Koridor o kadar uzundu ki metroya indiğimizde başka bir çağda bulabilirdik kendimizi. O metrolar bizi Fransız İhtilali’ne, Kavimler Göçü’nün başladığı yere götürebilirdi. Nihayet turnikelerin önüne geldik. Kolumu sıkı sıkı tutmaya devam ediyordu. Adamın elleri hâlâ sıcaktı ve bu durum benim moralimi bozuyordu. Turnikenin engelliler bölümünden, akbil basmadan geçtik. Bir kız, asansörü bizim için tuttu. Asansörün önüne geldiğimizde kıza, “Abiye yardımcı olabilir misiniz?” deyip adamın kolundan çıkmak istedim. Adam kolumu iyice tutup, “Dur gitme, anca beraber kanca beraber,” dedi. İstemeyerek tebessüm ettim. O bunu görmedi haliyle. Bir de sesli güldüm altyazı mahiyetinde.

Aşağı iniyorduk, ben iyice gerilmiştim. Hayırdır abi, evine kadar gitmeyiz umarım... Asansörde o kız, ben, kör adam ve kesif bir bira kokusu vardı. Adam koluma girdiğinde de almıştım o kokuyu ama ter olma ihtimali üzerinde durmuştum.

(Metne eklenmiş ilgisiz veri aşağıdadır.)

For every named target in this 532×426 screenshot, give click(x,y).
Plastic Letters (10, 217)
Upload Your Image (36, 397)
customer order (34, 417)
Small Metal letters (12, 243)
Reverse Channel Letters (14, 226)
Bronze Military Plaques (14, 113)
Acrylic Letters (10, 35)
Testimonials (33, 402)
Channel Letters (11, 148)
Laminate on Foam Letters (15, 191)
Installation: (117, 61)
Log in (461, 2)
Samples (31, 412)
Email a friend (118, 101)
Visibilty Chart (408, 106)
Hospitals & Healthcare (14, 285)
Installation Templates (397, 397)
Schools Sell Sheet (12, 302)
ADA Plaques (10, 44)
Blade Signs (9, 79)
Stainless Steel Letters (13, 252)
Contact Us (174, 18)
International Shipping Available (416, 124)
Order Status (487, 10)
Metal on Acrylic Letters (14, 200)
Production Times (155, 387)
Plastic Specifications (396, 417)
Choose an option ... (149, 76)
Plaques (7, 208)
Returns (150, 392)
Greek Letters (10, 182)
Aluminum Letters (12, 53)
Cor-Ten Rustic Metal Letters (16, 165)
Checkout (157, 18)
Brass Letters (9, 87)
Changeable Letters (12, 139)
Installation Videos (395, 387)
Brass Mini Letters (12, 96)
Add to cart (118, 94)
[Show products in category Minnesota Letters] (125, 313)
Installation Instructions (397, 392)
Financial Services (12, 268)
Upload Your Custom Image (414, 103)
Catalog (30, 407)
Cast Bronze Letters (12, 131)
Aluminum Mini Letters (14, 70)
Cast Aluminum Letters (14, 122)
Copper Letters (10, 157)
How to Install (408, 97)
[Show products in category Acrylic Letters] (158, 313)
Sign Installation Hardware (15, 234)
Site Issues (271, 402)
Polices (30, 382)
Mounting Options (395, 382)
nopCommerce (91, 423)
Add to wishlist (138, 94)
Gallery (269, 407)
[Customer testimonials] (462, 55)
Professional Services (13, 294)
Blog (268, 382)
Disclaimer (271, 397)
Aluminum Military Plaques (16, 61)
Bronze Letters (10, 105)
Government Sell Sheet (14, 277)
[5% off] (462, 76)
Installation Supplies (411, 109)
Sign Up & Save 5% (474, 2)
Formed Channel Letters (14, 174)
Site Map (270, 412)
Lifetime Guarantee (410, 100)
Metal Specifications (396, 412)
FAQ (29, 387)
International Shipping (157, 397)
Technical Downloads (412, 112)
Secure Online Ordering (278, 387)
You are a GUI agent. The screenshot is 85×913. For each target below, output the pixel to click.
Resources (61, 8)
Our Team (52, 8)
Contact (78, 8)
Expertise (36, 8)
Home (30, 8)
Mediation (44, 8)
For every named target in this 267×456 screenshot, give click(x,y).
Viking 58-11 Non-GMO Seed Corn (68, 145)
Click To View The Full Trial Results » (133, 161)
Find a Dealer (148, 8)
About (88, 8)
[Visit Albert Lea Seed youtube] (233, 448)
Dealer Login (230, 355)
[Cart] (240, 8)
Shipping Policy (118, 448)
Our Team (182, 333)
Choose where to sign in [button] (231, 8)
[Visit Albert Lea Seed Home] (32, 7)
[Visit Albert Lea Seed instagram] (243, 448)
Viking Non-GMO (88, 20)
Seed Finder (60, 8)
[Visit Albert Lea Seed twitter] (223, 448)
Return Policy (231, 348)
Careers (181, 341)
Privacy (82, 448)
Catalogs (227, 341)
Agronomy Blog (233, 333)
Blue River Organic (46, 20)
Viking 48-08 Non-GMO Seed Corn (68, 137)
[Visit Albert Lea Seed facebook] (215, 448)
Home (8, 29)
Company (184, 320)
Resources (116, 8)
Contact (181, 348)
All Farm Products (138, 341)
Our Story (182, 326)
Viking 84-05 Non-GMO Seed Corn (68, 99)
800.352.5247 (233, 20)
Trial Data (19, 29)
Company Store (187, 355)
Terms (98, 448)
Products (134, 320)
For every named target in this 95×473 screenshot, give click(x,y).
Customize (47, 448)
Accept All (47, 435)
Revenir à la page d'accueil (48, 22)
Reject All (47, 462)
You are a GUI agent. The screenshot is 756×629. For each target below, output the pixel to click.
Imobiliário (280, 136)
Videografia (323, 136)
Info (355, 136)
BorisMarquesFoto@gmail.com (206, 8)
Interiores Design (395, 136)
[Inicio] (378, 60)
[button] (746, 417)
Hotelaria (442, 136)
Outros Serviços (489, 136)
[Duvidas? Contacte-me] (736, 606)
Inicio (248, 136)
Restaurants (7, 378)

Fakat asansördeyken bira olduğundan emin olmuştum. Muhtemelen o kız da almıştı aynı kokuyu. Bana sinirli sinirli bakıyordu; onu asansörde bir sarhoşla baş başa bırakma ihtimalime karşı. Asansörden indik. “Ne tarafa abi?” dedim. “Kartal,” dedi. Kartal istikametine gidecek metronun geleceği yöne doğru ilerledik. Sarı çizginin çok az gerisinde durdum ve aniden kolumu çektim. Kolumu tekrar tutmak için bir hamle yaptı. Tutturamadı. “Birazdan gelir,” dedim ve adamın yanından hızla çekildim. Biraz uzaklaşınca adama baktım. Bir bebeği cami avlusuna bırakmış gibi hissettim. Metro yaklaşıyordu. Metro her şeyiyle yaklaşıyordu. Kör adam kendini raylara attı. Orada öylece kalakaldım. Bağrışmalar yükseldi. Tren ani fren yaptı ama çok geçti. Böyle bir durumda tam olarak ne yapmalıydım? Rayların olduğu bölüme korka korka ilerledim. Bakamadım, döndüm.

Hiç konuşmadan eve kadar yürüdüm. Eve varınca YouTube’dan Fahri Kayahan açtım. “Mevlam Birçok Dert Vermiş” diye bir parçası çıktı karşıma. Şimdi sarhoş ve kör adamın hayaleti sonsuza dek Kartal metrosunu bekleyecek. Benim ruhum ise sarı çizgiyle vagonlar arasında ezilip duracak.